**Exercise text**

•••••

Kaspersky threat analysts have unearthed multiple infections via malicious Tor Browser installers propagated via a Chinese-language YouTube video regarding the dark web.
Dubbed OnionPoison, the malicious campaign targeted users located in China, where the Tor Browser is banned. Hence, internet users in China often attempt to download the Tor browser from third-party websites.
“Most of the affected users were from China,” Kaspersky Leonid Bezvershenko and Georgy Kucherin said in findings published this week. “As the Tor Browser website is blocked in China, individuals from this country often resort to downloading Tor from third–party websites. And cybercriminals are keen on spreading their malicious activity via such resources.”
The Chinese-language YouTube channel has more than 180,000 subscribers, and the video has been viewed more than 64,000 times. It is a major setback damaging discovery for TOR browser users as it is an anonymity-based browser, employed as a gateway to the Dark Web.
The Chinese residents use the browser to bypass Beijing’s extensive surveillance and censorship technologies, which are linked with the country’s strict intolerance of political dissent.
Tor, named for The Onion Router, was originally designed by the US Naval Research Laboratory as a way to securely communicate between government agencies. It includes a series of volunteer-run servers that route internet traffic through a series of encrypted tunnels.
The researchers warn that the trojanized version of the browser acts differently from the normal version by storing browsing history and data entered into website forms. It also includes a library compromised with spyware that allows the hackers to scan “exfiltrated browser histories for traces of illegal activity, contact the victims via social networks and threaten to report them to the authorities.”
The best way to avoid OnionPoison is to download Tor from the official website or, if that’s not viable, to scan digital the digital signature if it’s from a third-party site.
“Regardless of the actor’s motives, the best way to avoid getting infected with OnionPoison implants is to always download software from official websites. If that’s not an option, verify the authenticity of installers downloaded from third-party sources by examining their digital signatures,” the researchers added.
Modified Tor versions have been employed previously by nation-state hackers. In 2019, security experts at the Slovakian-based cybersecurity firm ESET unearthed a version designed to siphon cryptocurrency from Russian residents.

•••••

**Information supplied**

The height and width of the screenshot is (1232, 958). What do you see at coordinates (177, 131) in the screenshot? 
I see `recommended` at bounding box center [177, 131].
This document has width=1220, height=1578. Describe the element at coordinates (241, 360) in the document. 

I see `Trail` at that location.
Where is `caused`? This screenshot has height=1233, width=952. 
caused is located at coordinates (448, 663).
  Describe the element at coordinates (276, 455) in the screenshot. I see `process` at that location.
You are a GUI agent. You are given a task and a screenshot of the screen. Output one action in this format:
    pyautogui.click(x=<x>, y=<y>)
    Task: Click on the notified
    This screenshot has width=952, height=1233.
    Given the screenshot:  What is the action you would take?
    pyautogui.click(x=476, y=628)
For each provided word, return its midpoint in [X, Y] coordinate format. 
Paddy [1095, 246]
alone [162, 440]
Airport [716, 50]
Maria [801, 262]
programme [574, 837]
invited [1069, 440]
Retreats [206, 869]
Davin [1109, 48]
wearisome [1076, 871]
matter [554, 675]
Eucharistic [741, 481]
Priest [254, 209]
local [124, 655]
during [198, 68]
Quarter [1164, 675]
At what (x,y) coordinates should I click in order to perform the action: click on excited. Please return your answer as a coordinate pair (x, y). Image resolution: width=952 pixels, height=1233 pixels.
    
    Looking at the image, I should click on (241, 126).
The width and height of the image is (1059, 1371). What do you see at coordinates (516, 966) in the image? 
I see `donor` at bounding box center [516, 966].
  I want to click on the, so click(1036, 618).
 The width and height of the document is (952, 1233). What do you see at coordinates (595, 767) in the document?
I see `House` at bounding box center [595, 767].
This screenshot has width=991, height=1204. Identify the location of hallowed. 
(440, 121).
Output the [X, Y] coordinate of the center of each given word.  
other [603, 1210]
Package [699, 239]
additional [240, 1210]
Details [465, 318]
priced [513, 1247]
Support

•••••

**Try it**
Copy out the full article on the OnionPoison Tor Browser campaign, word for word.

**Exercise solution**
Kaspersky threat analysts have unearthed multiple infections via malicious Tor Browser installers propagated via a Chinese-language YouTube video regarding the dark web.
Dubbed OnionPoison, the malicious campaign targeted users located in China, where the Tor Browser is banned. Hence, internet users in China often attempt to download the Tor browser from third-party websites.
“Most of the affected users were from China,” Kaspersky Leonid Bezvershenko and Georgy Kucherin said in findings published this week. “As the Tor Browser website is blocked in China, individuals from this country often resort to downloading Tor from third–party websites. And cybercriminals are keen on spreading their malicious activity via such resources.”
The Chinese-language YouTube channel has more than 180,000 subscribers, and the video has been viewed more than 64,000 times. It is a major setback damaging discovery for TOR browser users as it is an anonymity-based browser, employed as a gateway to the Dark Web.
The Chinese residents use the browser to bypass Beijing’s extensive surveillance and censorship technologies, which are linked with the country’s strict intolerance of political dissent.
Tor, named for The Onion Router, was originally designed by the US Naval Research Laboratory as a way to securely communicate between government agencies. It includes a series of volunteer-run servers that route internet traffic through a series of encrypted tunnels.
The researchers warn that the trojanized version of the browser acts differently from the normal version by storing browsing history and data entered into website forms. It also includes a library compromised with spyware that allows the hackers to scan “exfiltrated browser histories for traces of illegal activity, contact the victims via social networks and threaten to report them to the authorities.”
The best way to avoid OnionPoison is to download Tor from the official website or, if that’s not viable, to scan digital the digital signature if it’s from a third-party site.
“Regardless of the actor’s motives, the best way to avoid getting infected with OnionPoison implants is to always download software from official websites. If that’s not an option, verify the authenticity of installers downloaded from third-party sources by examining their digital signatures,” the researchers added.
Modified Tor versions have been employed previously by nation-state hackers. In 2019, security experts at the Slovakian-based cybersecurity firm ESET unearthed a version designed to siphon cryptocurrency from Russian residents.